"A Puzzling Upheaval: China's Factional Warfare of 1967-1968" with Andrew Walder

Thursday, November 11, 2021
4:30 PM - 6:00 PM (ET)
LUT LUT 200 Instruction and Events
Event Type
Lecture
Contact
Hochberg, Rachel A
Department
Library
Link
https://ems-web.haverford.edu/MasterCalendar/EventDetails.aspx?EventDetailId=93192

Some 50 years after its conclusion, many aspects of China’s Cultural Revolution remain obscure, despite the fact that it ranked among the largest political upheavals of the 20th century. Perhaps the most puzzling is the two years of armed warfare between rebel factions that spread across China after a wave of rebel power seizures overthrew local governments in early 1967. Official sources indicate that some 250,000 people died in battles between civilian factions during this period, and another 1.3 million died in political campaigns and military operations to suppress the fighting and restore order. 

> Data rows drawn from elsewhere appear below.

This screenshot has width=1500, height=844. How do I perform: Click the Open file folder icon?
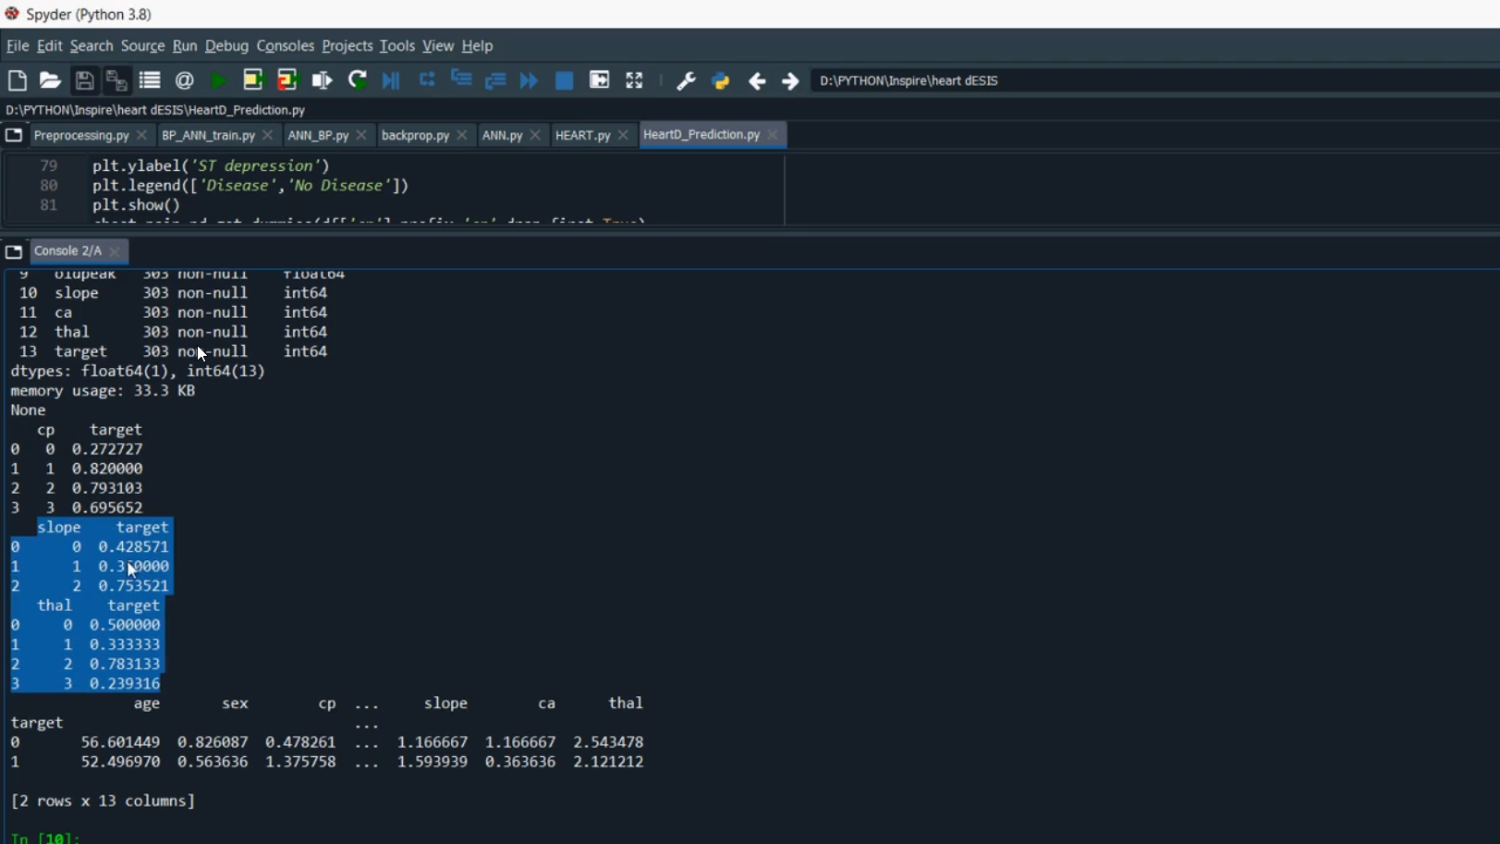(50, 81)
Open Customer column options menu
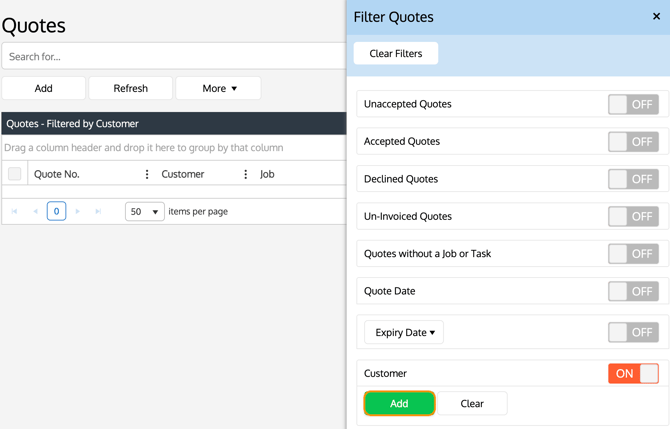 [x=245, y=174]
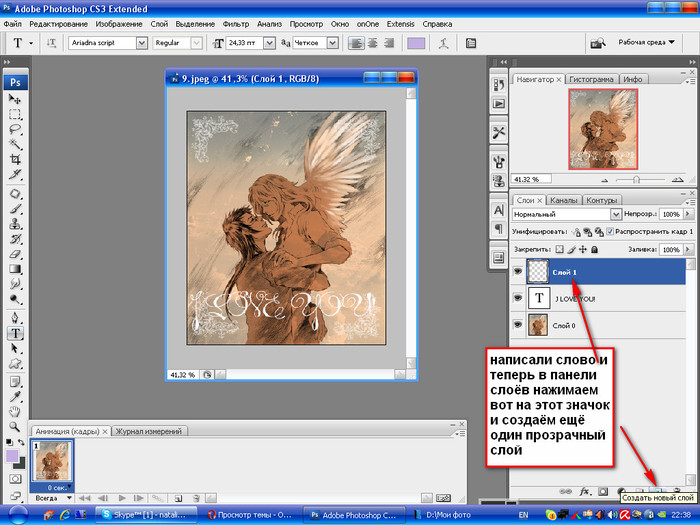This screenshot has height=525, width=700.
Task: Open the Фильтр menu
Action: 238,22
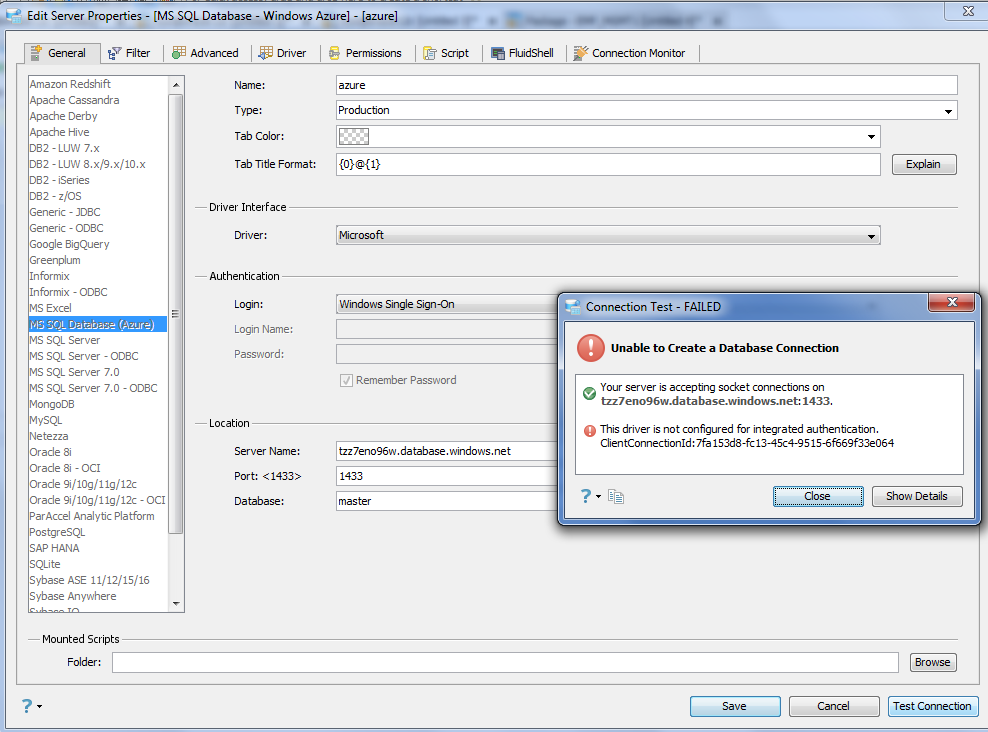988x732 pixels.
Task: Click the help question mark at the window's bottom-left
Action: (27, 706)
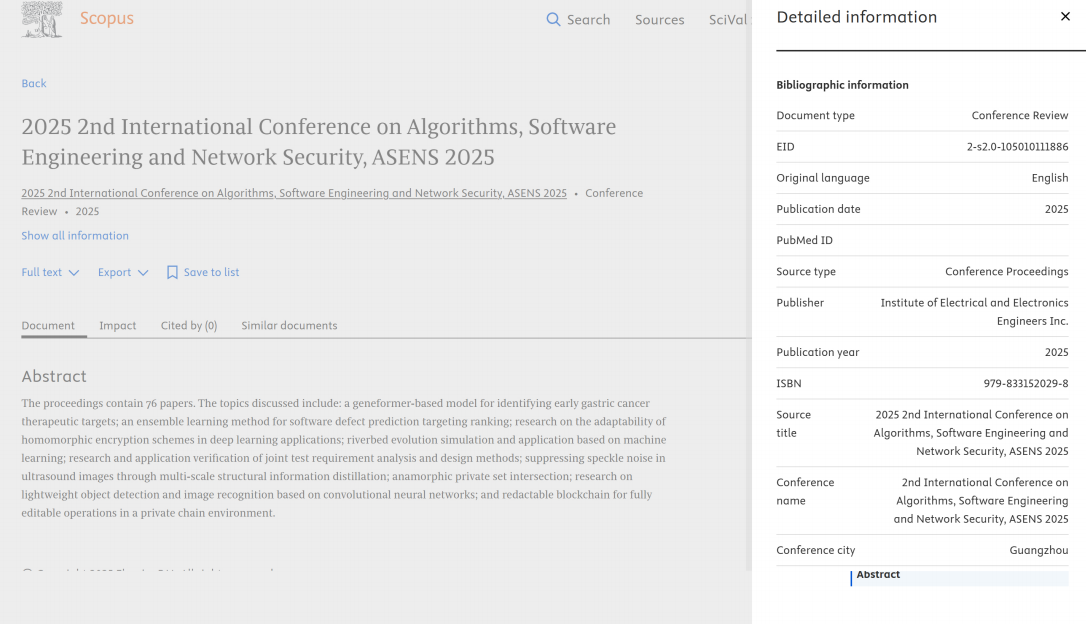The width and height of the screenshot is (1086, 624).
Task: Open the ASENS 2025 source title link
Action: (x=294, y=193)
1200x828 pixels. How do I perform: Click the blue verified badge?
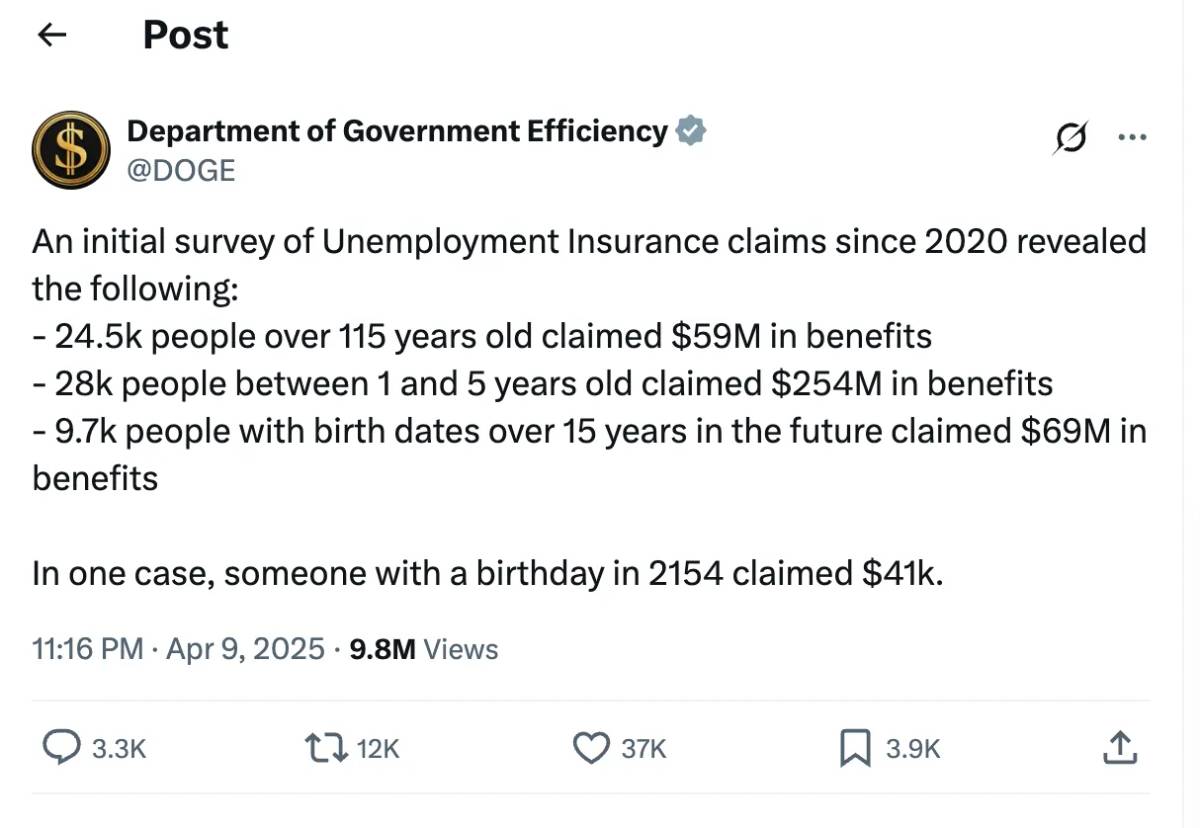click(691, 131)
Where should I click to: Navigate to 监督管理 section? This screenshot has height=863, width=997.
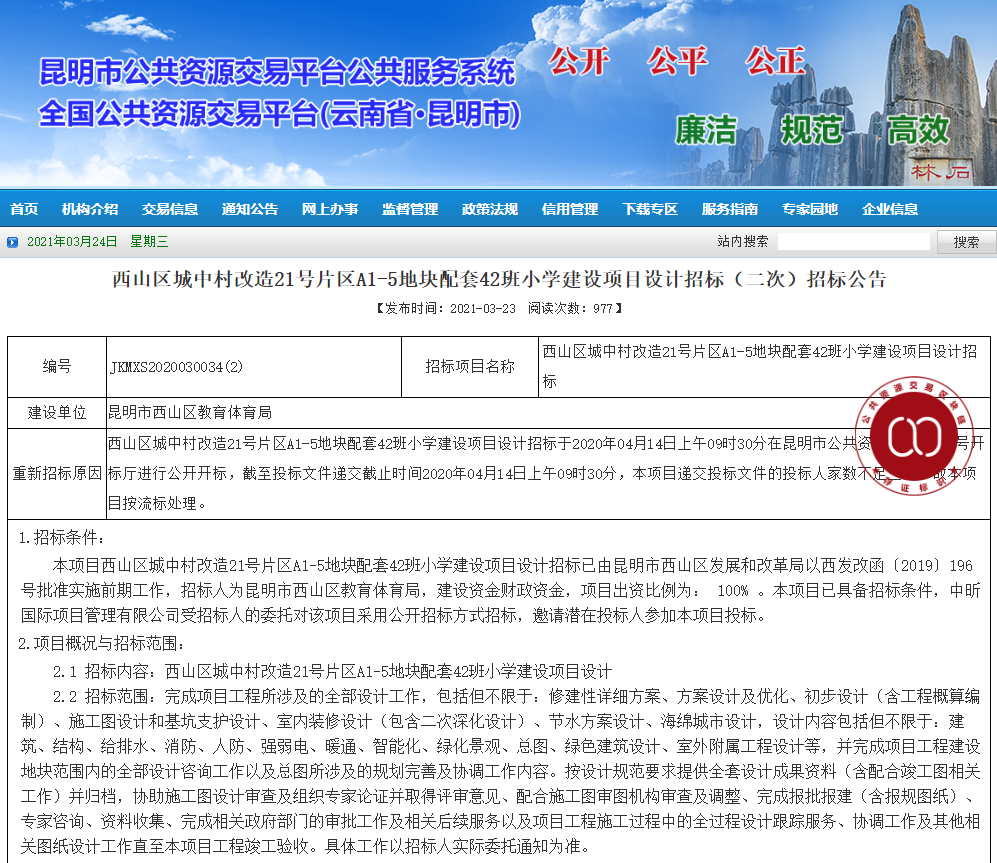tap(410, 209)
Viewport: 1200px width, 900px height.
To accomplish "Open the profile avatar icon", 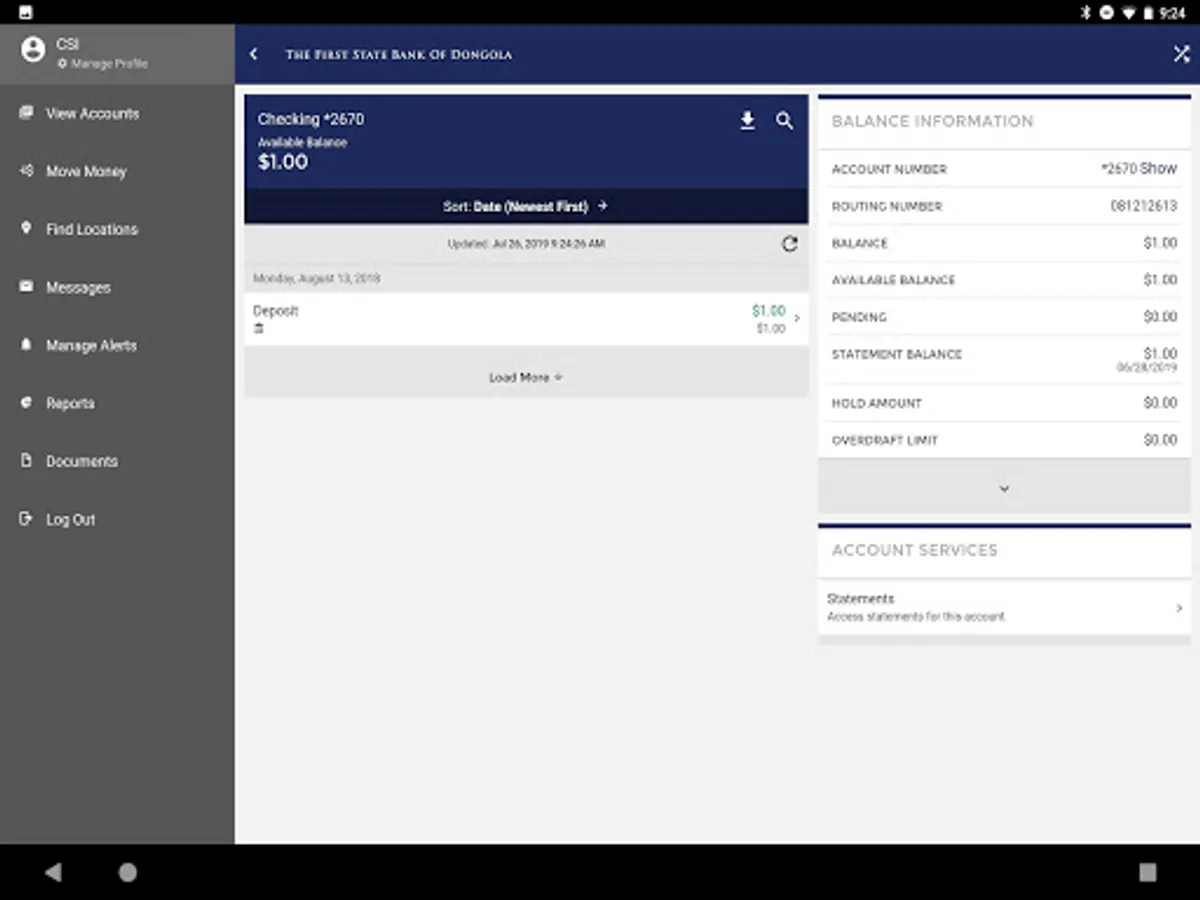I will pyautogui.click(x=33, y=48).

This talk provides an evidence-based overview of these conflicts, based on information extracted from 2,246 local histories published in China since the late 1980s. It addresses two puzzling features of this poorly understood period of recent Chinese history: why did antagonistic factions form, and why did violence break out and prove so difficult to suppress? 


Bio:

Andrew G. Walder is the Denise O'Leary and Kent Thiry Professor in the School of Humanities and Sciences at Stanford University. A political sociologist, he has long specialized on the study of contemporary Chinese society and political economy. He has previously taught at Columbia, Harvard, and the Hong Kong University of Science and Technology. He is an elected member of the American Academy of Arts and Sciences.

His books related to the current topic include Fractured Rebellion: The Beijing Red Guard Movement (2009) and China Under Mao: A Revolution Derailed (2015), and (with Prof. Dong Guoqiang of Fudan University in Shanghai), A Decade of Upheaval: The Cultural Revolution in Rural China (2021). This talk is based on his most recent single-authored book, Agents of Disorder: Inside China’s Cultural Revolution (Harvard University Press, 2019). 

This talk is free and open to the public and is cosponsored by the BiCo Department of East Asian Languages & Cultures, the TriCo Linguistics Department, and Haverford Libraries.